UK's financial services trade surplus is world’s biggest, says TheCityUK
The UK's trade surplus in financial services is the biggest in the world, more than two and a half times bigger than the next largest surplus recorded by the US, according to figures from TheCityUK.
It is also three times higher than Luxembourg in third and Switzerland fourth.
The latest figures available show that the UK's financial services trade surplus was USD71bn in 2013, up from USD68bn in 2012. According to TheCityUK, this demonstrates the huge competitive advantage the financial and related professional services industry brings to the UK, and the importance of the industry in attracting international business activity which creates jobs and generates economic growth.
Chris Cummings, chief executive of TheCityUK, says: “The UK leads the world when it comes to exporting financial and related professional services. While New York tends to do well in charts because of its size, it is really a domestic financial centre; London is the only truly global financial centre, boasting a unique cluster of both financial and related professional services firms. And it is not just the UK's financial capital; it is also Europe's beating heart. But we cannot afford to rest on our laurels, especially with other cities such as Singapore continuing to expand and grow. This is why London's ability to innovate, reinvent itself and seize new opportunities is so important. We have seen this recently with the deals agreed with the Chinese, which will cement the UK's position as the biggest renminbi centre outside Asia, and also with our status as the leading Western country for Islamic finance. The Financial Services Trade & Investment Board is another initiative vital to the UK's status as a global financial centre.”
The report from TheCityUK, The UK as an International Financial Centre, reveals that the number of financial centres seeking international business is growing, and Asian centres such as Singapore and Hong Kong are benefiting from shifting global trade patterns. However, in addition to these well-developed regional hubs, smaller centres such as Tokyo, Toronto, Moscow, Istanbul and Dubai are also developing alongside niche local centres such as Zurich, Sao Paulo, Johannesburg and Mumbai. Many of these centres are using London as a model and basing systems and processes on UK practices and principles.
Cummings says: “Regional and specialist financial centres are challenging established ones to innovate and remain competitive. The UK is doing exactly that. We cannot rely on our traditional advantages such as timezone and language. We must continue to demonstrate other strengths like our attractive tax policy and skilled workforce. But we are also succeeding by working with these growing centres, offering expert advice and support as they establish themselves and providing opportunities for UK firms to expand into new markets and compete with domestic players. This is not a zero-sum game. Emerging financial centres may be taking a piece of the pie, but they are also helping the pie itself grow larger which will help grow London's business volumes too.”
According to the report, the UK has the leading share in international financial markets including cross border bank lending (17 per cent), interest rates OTC derivatives turnover (49 per cent), international insurance premium income (22 per cent) and foreign exchange trading (41 per cent). Over 500 foreign companies are listed on London exchanges (LSE and AIM), more than on NYSE and Nasdaq.
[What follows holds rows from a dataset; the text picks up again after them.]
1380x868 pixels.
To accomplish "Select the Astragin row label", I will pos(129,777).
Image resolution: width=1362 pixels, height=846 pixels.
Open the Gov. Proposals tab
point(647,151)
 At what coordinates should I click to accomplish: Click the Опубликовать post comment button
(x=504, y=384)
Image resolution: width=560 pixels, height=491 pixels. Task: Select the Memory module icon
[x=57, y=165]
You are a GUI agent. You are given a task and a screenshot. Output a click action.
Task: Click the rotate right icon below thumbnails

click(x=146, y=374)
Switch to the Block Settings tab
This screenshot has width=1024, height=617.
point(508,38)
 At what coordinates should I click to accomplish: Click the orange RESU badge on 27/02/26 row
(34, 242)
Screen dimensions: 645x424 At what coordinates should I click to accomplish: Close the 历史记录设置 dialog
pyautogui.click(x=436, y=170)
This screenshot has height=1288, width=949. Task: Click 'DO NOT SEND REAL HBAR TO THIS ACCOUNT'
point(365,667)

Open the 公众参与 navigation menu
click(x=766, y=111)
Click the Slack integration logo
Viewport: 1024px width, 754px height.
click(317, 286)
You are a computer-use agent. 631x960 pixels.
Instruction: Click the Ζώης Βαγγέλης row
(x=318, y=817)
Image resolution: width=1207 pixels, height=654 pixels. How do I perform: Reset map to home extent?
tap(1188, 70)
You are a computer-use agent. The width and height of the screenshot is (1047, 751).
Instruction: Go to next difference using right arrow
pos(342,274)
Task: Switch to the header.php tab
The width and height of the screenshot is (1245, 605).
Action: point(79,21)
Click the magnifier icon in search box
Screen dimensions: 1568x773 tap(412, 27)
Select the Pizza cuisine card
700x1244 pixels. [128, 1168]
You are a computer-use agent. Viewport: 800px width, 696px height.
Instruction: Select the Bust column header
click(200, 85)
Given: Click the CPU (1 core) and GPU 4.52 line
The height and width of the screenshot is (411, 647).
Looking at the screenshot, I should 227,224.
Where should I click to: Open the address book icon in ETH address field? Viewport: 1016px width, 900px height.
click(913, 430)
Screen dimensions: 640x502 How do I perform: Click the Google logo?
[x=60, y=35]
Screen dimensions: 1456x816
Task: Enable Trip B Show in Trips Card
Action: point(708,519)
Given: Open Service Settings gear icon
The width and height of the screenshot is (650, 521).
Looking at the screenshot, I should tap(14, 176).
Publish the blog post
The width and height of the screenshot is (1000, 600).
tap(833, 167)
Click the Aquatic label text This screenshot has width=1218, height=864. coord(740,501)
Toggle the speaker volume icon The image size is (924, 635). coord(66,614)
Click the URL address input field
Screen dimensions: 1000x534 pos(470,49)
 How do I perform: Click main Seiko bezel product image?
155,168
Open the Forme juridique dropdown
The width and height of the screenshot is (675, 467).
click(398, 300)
Three of the five biggest law firms have headquarters in the UK, and London is the leader in global commercial dispute resolution. The London market is also the only place where all 20 of the world's largest international insurance and reinsurance companies are active.
Cummings says: “Each of these statistics reflects and justifies London's position as the world's leading global financial centre. Firms from across the world look to the UK as a place from which and in which to do business, to lend and borrow money, to resolve legal disputes and to invest in infrastructure. The breadth and depth of the services the UK offers creates deep capital markets, which allows companies to access finance for growth. The UK enjoys a clear competitive advantage in financial and related professional services but we need to make sure this advantage is not lost. It is therefore vital we continue to support the industry and promote the UK as the best place to do business, which in turn will continue to bring jobs and growth across the country.”